TASK PROMPT:
Transcribe exactly the lines that fall between the one holding "Návod k použití, praní a údržbě (31, 2529)" and the one holding "Kontakt (96, 2507)", inclusive, from the entries below.

MATERIAL PROVIDED:
+---+
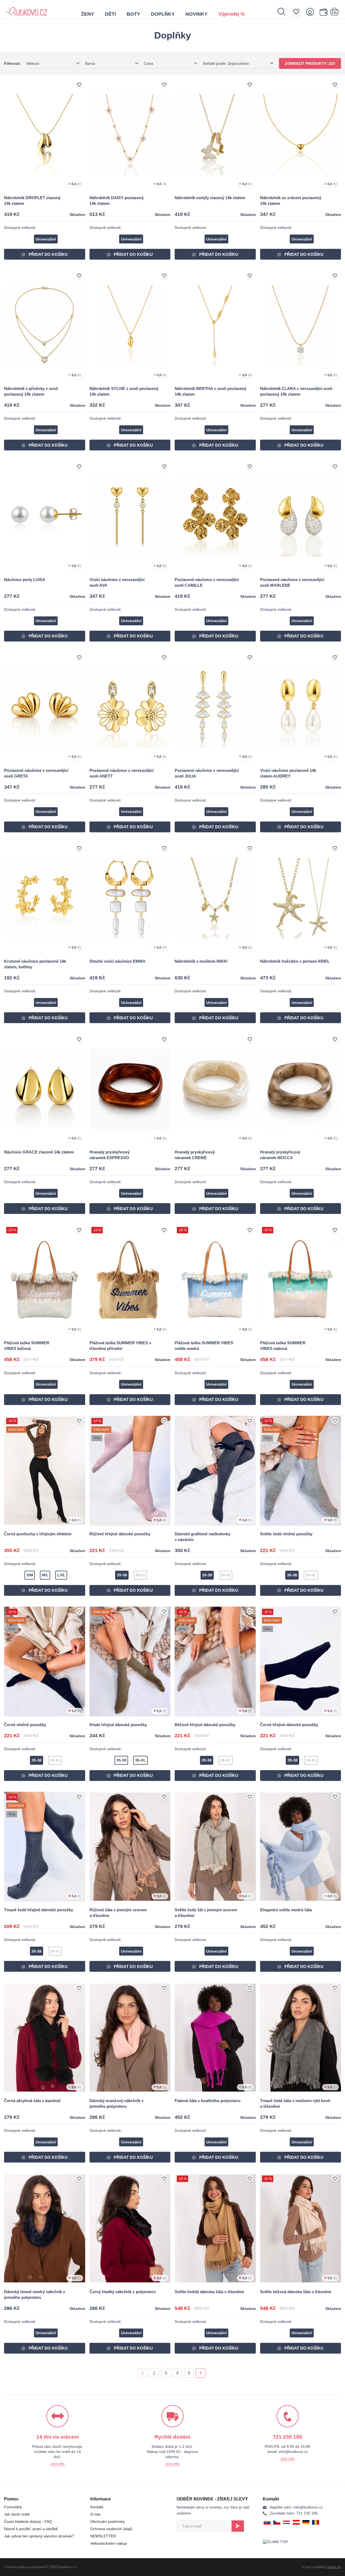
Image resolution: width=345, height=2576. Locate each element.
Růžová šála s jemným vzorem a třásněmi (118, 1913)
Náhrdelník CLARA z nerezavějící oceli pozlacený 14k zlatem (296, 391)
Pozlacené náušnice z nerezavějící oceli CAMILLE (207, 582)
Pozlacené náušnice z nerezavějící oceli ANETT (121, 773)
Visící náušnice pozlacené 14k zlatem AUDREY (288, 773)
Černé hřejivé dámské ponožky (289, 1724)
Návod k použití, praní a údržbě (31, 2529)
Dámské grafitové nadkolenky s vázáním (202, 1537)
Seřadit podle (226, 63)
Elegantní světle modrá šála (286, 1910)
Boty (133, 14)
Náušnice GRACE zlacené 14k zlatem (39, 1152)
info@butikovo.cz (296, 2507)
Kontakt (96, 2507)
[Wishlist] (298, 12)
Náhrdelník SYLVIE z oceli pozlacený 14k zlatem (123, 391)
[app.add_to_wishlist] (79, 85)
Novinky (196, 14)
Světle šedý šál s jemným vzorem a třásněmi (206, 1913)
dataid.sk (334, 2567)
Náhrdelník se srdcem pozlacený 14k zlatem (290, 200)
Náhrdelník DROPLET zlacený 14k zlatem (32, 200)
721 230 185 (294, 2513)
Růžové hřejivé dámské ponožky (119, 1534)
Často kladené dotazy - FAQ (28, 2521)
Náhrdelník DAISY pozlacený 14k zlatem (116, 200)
+---+
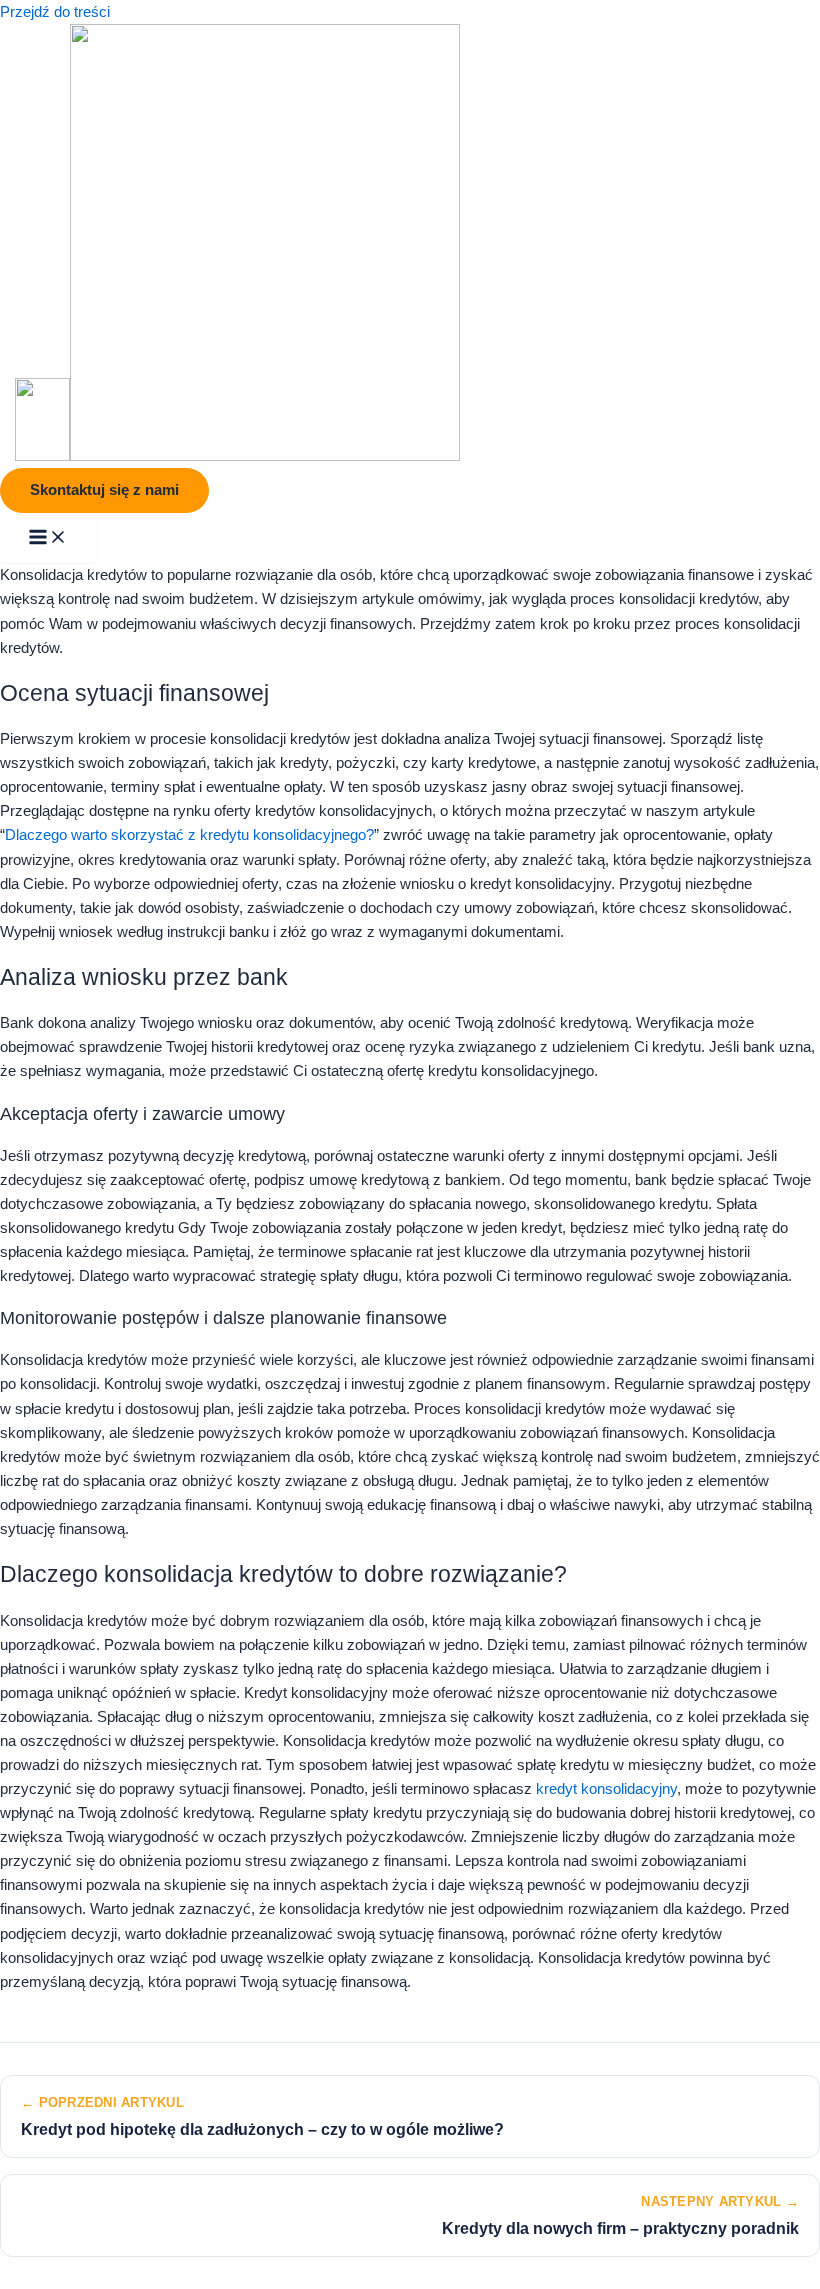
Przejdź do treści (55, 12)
+---+
TASK OUTPUT:
Návod k použití, praní a údržbě (31, 2529)
Dámské grafitové nadkolenky s vázáním (202, 1537)
Seřadit podle (226, 63)
Elegantní světle modrá šála (286, 1910)
Boty (133, 14)
Náušnice GRACE zlacené 14k zlatem (39, 1152)
info@butikovo.cz (296, 2507)
Kontakt (96, 2507)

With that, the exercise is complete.